§ TRECHO DO TEXTO:
A questão racial tardaria a chegar para mim como tema de reflexões acadêmicas, embora, como toda mulher negra nesse país, tenha sido alvo de discriminações – visíveis ou subliminares - numa cidade que vivia sob os auspícios de uma modernidade que tardava a chegar. A Salvador celebrada nos tecidos afirmativos e nas narrativas épicas do bloco Ilê Ayê se afirmava como um território de profundas desigualdades demarcando a segregação socioespacial e econômica que se tornaria mais presente em minha vida nos trânsitos diários entre o bairro da Liberdade e o de Ondina e adjacências onde estão os campi da UFBA.

Aí começa uma intensa troca intelectual com colegas de diferentes cursos e com professores e professoras que se tornariam referência em meu processo formativo, desvelando as raízes e rotas do racismo estrutural e da formação da sociedade brasileira em leituras que me aproximaram da produção dos cânones das humanidades – Escola de Frankfurt, Escola de Chicago, Escola dos Annales – aos intelectuais brasileiros (poucas mulheres intelectuais foram referenciadas nos programas de curso) Caio Prado, Gilberto Freire, Otavio Ianni, Gilberto Velho, Roberto da Matta, Escola de sociologia paulista, poucos ou inexistentes intelectuais andinos/as e africanos/as.

§ ENUNCIADO A: Por favor, expresse em uma tabela Markdown as linhas dos registros, da linha com "Task: Click the three-dots" até a linha com "Action: 309,494", sem as linhas em branco. Use as colunas "Nº" para o número da linha e "Conteúdo" para a linha em si, e deixe as imagens de fora da resposta.

§ DADOS A PROCESSAR:
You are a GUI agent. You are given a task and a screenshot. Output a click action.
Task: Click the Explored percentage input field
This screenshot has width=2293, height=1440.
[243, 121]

==

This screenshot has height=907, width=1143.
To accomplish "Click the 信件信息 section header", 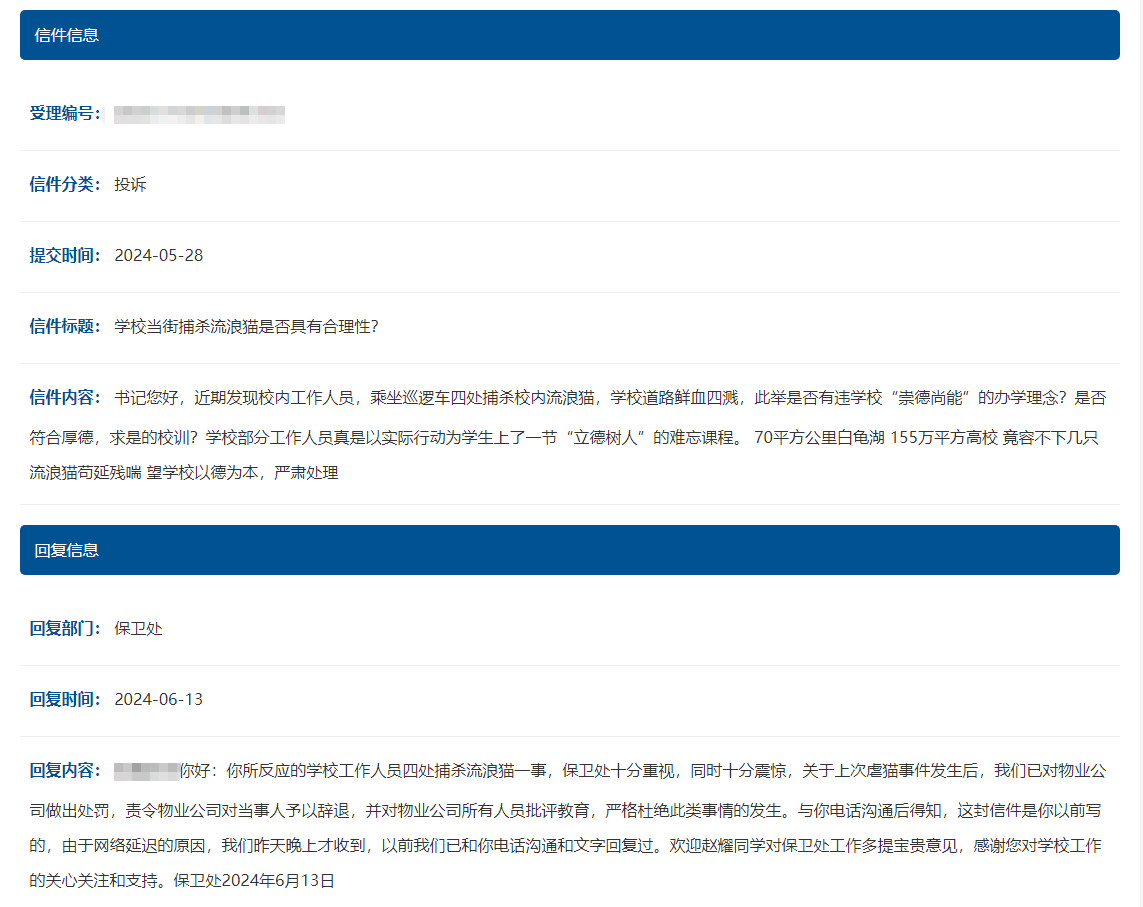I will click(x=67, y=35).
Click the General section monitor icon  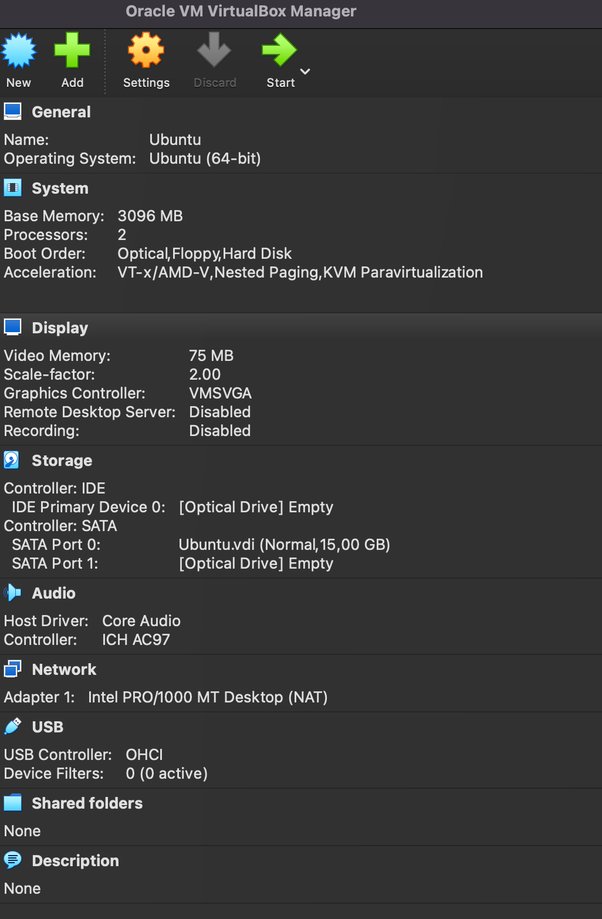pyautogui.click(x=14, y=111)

* * *

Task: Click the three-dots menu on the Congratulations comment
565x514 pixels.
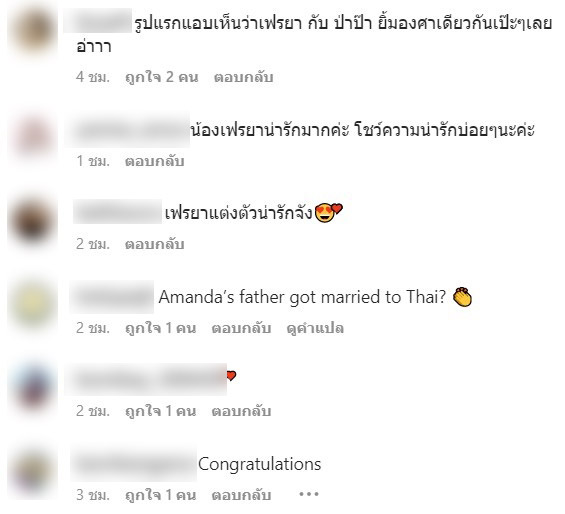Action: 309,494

§ ENUNCIADO B: Cite literalmente o trecho sobre a questão racial, de "A questão racial" a "campi da UFBA.".

§ RESPOSTA ESPERADA A:
| Nº | Conteúdo |
|---|---|
| 1 | Task: Click the three-dots menu on the Congratulations comment |
| 2 | 565x514 pixels. |
| 3 | Action: 309,494 |

§ RESPOSTA ESPERADA B:
A questão racial tardaria a chegar para mim como tema de reflexões acadêmicas, embora, como toda mulher negra nesse país, tenha sido alvo de discriminações – visíveis ou subliminares - numa cidade que vivia sob os auspícios de uma modernidade que tardava a chegar. A Salvador celebrada nos tecidos afirmativos e nas narrativas épicas do bloco Ilê Ayê se afirmava como um território de profundas desigualdades demarcando a segregação socioespacial e econômica que se tornaria mais presente em minha vida nos trânsitos diários entre o bairro da Liberdade e o de Ondina e adjacências onde estão os campi da UFBA.